Exactly the lines from the start of the data below through the line containing "Click the trash" must be returned, and no others.

------------------------------------------------

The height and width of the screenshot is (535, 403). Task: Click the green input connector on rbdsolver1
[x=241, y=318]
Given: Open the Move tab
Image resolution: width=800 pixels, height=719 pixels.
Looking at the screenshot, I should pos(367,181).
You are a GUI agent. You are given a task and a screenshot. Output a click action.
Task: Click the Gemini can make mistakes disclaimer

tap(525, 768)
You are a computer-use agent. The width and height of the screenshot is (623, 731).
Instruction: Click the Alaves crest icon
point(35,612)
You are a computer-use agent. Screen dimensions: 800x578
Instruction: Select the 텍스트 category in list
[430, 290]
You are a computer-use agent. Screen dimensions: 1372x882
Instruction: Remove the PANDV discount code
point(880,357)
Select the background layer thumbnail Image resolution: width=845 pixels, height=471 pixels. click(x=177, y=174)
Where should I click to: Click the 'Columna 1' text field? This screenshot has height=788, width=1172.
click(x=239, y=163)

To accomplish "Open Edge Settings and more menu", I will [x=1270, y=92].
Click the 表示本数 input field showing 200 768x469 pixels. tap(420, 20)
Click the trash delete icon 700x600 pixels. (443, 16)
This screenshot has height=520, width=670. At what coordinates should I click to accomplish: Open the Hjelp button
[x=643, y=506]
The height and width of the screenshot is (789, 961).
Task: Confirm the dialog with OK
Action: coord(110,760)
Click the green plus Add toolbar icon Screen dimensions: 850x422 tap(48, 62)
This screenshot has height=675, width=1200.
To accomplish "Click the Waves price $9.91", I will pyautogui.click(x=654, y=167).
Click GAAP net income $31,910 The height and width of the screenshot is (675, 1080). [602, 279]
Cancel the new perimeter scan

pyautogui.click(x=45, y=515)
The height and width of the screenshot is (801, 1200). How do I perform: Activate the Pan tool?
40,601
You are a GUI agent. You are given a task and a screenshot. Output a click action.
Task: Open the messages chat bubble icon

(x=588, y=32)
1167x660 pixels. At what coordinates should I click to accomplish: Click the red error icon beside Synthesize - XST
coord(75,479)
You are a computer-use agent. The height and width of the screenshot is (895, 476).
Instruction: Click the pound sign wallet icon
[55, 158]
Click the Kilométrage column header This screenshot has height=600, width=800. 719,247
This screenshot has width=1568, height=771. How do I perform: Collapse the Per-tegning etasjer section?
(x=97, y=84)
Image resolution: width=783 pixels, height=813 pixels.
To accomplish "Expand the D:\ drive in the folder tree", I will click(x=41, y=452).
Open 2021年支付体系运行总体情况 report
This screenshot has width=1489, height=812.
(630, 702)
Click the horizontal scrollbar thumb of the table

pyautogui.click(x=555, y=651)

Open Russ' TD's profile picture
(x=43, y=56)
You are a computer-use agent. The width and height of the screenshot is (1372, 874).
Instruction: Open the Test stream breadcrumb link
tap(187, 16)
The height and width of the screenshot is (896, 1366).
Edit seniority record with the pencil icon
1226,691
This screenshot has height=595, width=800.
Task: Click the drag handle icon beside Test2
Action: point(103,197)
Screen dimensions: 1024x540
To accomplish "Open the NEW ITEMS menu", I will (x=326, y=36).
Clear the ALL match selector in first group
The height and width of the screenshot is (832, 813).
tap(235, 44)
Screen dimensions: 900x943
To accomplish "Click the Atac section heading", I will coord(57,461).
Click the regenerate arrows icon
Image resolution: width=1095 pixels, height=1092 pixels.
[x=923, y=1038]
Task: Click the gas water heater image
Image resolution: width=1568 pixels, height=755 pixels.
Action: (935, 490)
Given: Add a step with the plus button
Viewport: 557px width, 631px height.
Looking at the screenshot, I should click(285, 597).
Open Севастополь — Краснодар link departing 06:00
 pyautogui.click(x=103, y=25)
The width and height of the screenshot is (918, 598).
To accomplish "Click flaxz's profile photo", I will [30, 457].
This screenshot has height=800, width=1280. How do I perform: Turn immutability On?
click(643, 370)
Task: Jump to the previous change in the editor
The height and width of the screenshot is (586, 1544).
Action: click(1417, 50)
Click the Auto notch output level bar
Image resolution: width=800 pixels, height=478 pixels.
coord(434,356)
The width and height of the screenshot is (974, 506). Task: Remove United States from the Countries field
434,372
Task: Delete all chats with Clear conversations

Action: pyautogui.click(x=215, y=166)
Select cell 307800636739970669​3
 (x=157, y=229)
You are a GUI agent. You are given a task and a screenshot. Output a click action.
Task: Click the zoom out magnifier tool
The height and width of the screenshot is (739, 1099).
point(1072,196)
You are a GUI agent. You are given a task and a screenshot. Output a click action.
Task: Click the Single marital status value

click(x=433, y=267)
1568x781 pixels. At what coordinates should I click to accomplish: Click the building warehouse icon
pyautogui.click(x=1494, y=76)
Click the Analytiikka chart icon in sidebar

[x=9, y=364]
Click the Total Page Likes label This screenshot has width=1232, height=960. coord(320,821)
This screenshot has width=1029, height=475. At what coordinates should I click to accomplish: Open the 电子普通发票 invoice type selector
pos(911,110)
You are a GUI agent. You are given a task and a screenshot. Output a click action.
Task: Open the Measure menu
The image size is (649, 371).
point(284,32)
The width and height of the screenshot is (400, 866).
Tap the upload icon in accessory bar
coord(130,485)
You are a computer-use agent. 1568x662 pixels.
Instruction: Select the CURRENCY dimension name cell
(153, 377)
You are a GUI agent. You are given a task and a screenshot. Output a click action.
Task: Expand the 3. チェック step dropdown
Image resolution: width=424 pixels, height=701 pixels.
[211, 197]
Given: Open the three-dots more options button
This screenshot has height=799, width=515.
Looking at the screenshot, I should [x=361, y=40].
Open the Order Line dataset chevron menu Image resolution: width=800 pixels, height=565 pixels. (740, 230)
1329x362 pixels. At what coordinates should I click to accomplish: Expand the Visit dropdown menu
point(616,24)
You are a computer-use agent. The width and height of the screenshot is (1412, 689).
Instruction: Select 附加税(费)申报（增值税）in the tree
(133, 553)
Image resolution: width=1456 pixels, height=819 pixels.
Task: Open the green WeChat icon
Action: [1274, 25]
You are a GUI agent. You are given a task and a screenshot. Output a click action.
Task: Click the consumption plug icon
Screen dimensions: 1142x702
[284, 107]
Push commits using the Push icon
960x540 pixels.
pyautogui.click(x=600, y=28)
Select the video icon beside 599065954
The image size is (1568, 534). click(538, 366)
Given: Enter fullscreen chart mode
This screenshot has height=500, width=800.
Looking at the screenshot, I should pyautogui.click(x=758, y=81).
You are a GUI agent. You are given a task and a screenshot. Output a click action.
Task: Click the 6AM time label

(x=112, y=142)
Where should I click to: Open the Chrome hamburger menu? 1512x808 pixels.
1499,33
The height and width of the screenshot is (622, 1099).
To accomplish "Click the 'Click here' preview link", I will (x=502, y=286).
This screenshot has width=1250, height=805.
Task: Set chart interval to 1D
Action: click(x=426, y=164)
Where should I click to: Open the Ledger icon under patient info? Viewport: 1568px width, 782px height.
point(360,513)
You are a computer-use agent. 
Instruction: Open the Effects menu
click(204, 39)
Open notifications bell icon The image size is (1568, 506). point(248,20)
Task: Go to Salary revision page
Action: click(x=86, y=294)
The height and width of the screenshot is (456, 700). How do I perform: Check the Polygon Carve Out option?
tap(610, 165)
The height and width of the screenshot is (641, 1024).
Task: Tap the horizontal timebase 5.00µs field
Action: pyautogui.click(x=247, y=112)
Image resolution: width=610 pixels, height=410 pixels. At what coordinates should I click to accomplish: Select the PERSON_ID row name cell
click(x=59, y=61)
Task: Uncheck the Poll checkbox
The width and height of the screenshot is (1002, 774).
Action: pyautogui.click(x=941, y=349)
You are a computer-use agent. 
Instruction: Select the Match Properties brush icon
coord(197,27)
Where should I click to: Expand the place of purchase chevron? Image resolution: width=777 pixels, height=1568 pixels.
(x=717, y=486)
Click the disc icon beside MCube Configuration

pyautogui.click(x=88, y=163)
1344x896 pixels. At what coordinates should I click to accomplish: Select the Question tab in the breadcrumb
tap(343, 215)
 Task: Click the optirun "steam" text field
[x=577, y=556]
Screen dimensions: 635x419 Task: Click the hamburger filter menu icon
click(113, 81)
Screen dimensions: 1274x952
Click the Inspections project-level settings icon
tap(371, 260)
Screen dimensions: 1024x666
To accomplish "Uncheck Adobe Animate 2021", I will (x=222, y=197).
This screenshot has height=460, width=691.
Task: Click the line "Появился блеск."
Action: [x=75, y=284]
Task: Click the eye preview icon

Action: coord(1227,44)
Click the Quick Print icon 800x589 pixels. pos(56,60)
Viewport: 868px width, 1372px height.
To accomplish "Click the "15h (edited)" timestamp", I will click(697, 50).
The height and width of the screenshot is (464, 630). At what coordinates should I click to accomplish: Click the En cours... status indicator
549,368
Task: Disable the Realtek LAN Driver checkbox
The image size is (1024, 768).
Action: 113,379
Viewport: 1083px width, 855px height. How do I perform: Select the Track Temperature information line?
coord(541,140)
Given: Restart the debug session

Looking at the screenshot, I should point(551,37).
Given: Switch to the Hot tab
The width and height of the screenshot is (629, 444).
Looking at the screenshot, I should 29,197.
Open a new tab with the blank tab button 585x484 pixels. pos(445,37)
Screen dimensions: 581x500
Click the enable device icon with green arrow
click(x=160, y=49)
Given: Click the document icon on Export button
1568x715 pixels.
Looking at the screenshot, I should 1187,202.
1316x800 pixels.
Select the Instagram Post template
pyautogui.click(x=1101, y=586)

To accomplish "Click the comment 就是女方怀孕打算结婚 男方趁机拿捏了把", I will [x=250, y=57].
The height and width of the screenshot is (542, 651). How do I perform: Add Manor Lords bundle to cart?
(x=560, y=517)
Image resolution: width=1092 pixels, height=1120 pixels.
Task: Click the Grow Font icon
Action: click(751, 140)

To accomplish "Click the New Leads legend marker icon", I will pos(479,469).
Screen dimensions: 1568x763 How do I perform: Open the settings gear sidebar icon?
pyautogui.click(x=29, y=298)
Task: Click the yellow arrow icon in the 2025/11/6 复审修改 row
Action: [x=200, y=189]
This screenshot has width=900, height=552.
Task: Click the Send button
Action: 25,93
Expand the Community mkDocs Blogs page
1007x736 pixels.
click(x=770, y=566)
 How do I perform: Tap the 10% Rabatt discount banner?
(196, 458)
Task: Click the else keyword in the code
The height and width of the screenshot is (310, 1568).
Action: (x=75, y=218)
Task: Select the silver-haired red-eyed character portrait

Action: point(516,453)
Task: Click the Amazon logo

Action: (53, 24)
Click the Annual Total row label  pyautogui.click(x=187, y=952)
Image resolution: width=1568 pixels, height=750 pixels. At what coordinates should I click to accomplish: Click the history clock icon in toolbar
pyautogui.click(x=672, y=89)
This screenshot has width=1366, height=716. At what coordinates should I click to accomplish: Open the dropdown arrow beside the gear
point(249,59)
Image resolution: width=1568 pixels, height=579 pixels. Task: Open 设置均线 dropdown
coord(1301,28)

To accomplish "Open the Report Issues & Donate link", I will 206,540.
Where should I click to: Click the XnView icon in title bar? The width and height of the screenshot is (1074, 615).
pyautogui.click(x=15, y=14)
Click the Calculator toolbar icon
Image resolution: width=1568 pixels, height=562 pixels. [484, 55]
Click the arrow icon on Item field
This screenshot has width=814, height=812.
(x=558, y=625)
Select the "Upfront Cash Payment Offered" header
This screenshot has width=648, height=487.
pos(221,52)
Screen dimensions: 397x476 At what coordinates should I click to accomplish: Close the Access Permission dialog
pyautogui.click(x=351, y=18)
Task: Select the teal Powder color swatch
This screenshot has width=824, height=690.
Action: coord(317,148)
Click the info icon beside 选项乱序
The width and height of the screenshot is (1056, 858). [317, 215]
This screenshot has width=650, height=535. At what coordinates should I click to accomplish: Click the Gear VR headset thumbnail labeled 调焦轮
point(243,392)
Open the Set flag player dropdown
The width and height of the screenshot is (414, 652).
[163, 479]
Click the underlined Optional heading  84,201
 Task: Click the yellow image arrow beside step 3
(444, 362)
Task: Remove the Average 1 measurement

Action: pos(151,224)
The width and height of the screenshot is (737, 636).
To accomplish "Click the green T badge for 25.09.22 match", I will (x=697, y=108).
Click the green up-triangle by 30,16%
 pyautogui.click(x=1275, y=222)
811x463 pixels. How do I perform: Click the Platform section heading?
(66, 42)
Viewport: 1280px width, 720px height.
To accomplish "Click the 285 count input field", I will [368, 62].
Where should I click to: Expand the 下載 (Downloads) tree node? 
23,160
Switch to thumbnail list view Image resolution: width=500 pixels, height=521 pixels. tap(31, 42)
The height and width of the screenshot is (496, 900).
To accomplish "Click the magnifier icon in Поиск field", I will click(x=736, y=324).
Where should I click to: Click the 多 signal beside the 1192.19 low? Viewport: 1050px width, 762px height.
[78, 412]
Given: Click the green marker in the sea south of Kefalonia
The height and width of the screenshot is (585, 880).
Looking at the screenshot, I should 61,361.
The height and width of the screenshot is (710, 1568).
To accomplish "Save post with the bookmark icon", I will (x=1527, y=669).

------------------------------------------------

Written solution:
The height and width of the screenshot is (535, 403). Task: Click the green input connector on rbdsolver1
[x=241, y=318]
Given: Open the Move tab
Image resolution: width=800 pixels, height=719 pixels.
Looking at the screenshot, I should pos(367,181).
You are a GUI agent. You are given a task and a screenshot. Output a click action.
Task: Click the Gemini can make mistakes disclaimer

tap(525, 768)
You are a computer-use agent. The width and height of the screenshot is (623, 731).
Instruction: Click the Alaves crest icon
point(35,612)
You are a computer-use agent. Screen dimensions: 800x578
Instruction: Select the 텍스트 category in list
[430, 290]
You are a computer-use agent. Screen dimensions: 1372x882
Instruction: Remove the PANDV discount code
point(880,357)
Select the background layer thumbnail Image resolution: width=845 pixels, height=471 pixels. click(x=177, y=174)
Where should I click to: Click the 'Columna 1' text field? This screenshot has height=788, width=1172.
click(x=239, y=163)

To accomplish "Open Edge Settings and more menu", I will [x=1270, y=92].
Click the 表示本数 input field showing 200 768x469 pixels. tap(420, 20)
Click the trash delete icon 700x600 pixels. (443, 16)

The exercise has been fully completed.